[Collected data entries]
════════

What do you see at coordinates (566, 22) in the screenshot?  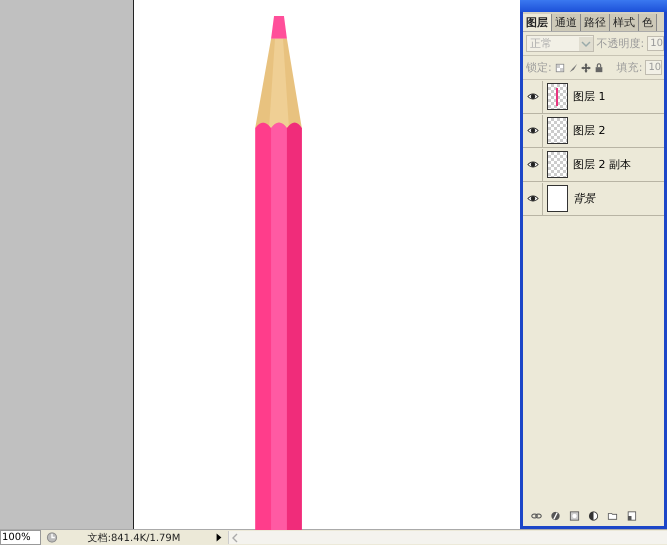 I see `panel-tab: 通道` at bounding box center [566, 22].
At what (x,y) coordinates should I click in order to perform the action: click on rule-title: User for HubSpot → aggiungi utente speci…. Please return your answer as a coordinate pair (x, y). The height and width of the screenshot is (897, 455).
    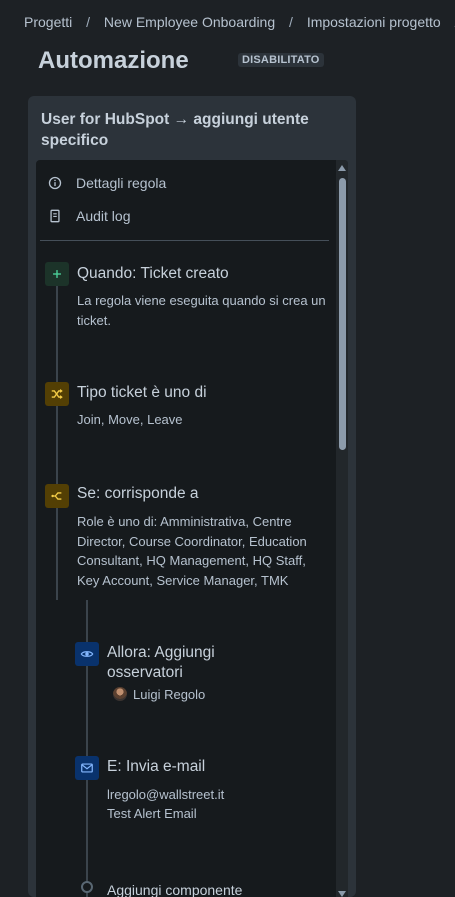
    Looking at the image, I should click on (175, 130).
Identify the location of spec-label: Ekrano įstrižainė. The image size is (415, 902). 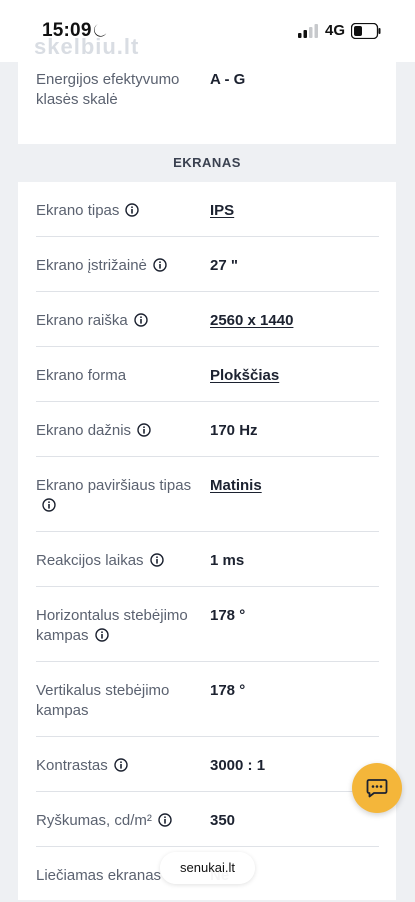
(116, 266).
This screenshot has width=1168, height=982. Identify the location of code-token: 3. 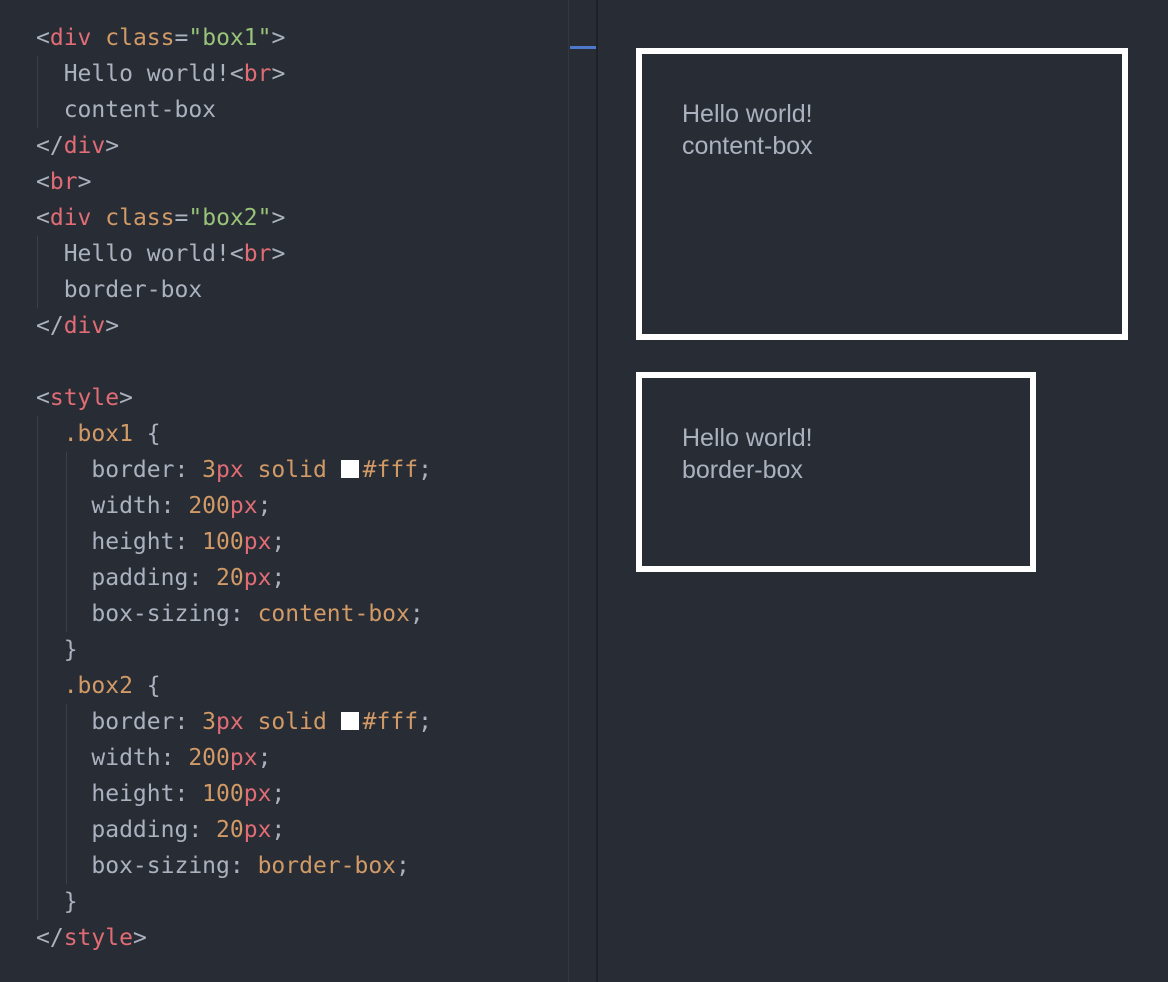
(210, 470).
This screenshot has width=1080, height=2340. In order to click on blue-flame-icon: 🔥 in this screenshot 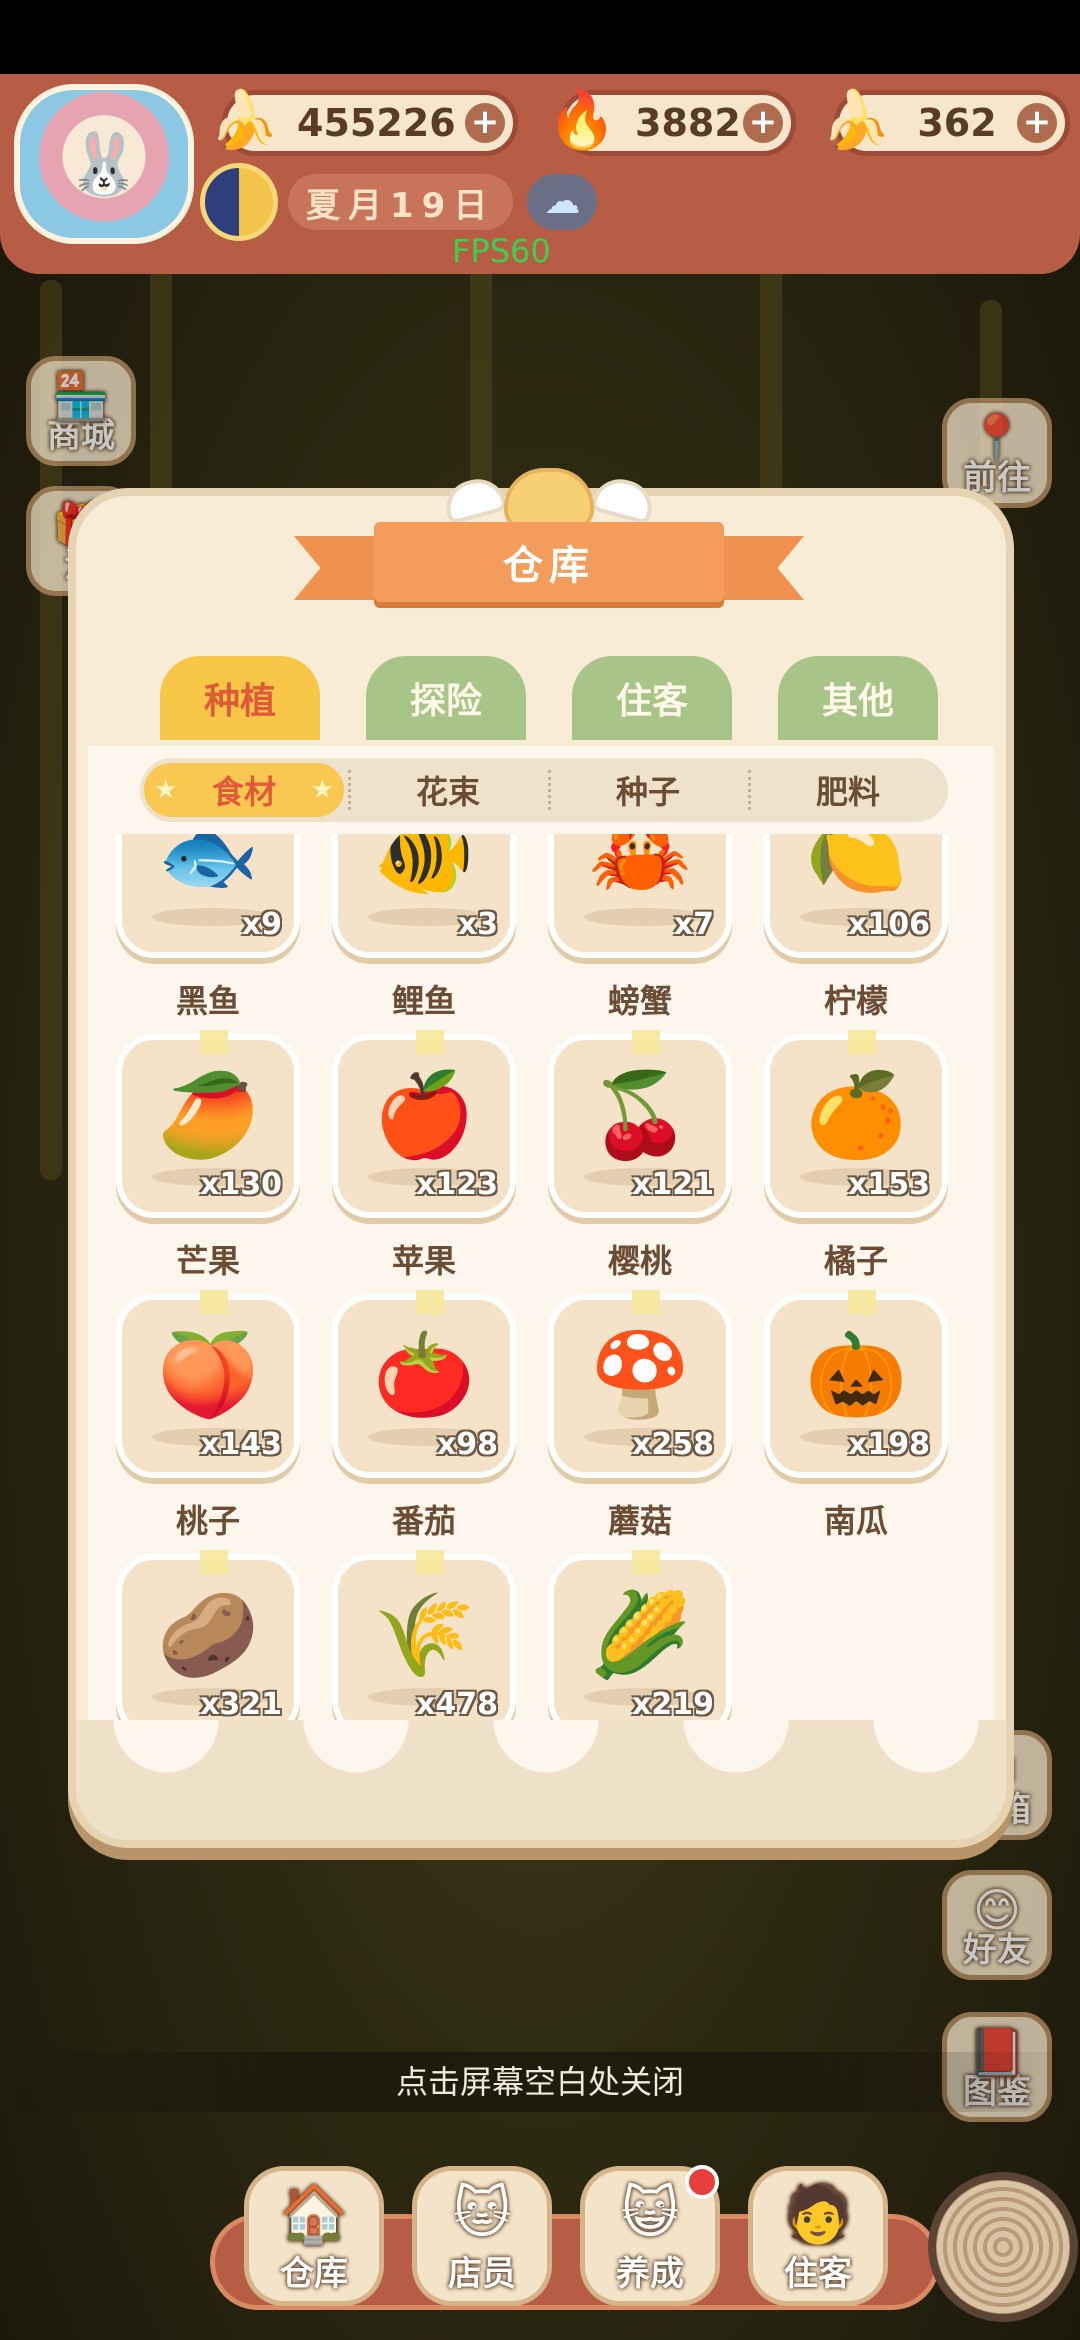, I will do `click(582, 120)`.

════════

[Your objective]
Reproduce the part of the data that opens with the line containing "Identify the location of spec-label: Ekrano" and closes with the line containing "(210, 470).", including both of those lines. Leave the pictures out.

[Task output]
Identify the location of spec-label: Ekrano įstrižainė. The image size is (415, 902). 
(116, 266).
This screenshot has width=1168, height=982. Identify the location of code-token: 3. 
(210, 470).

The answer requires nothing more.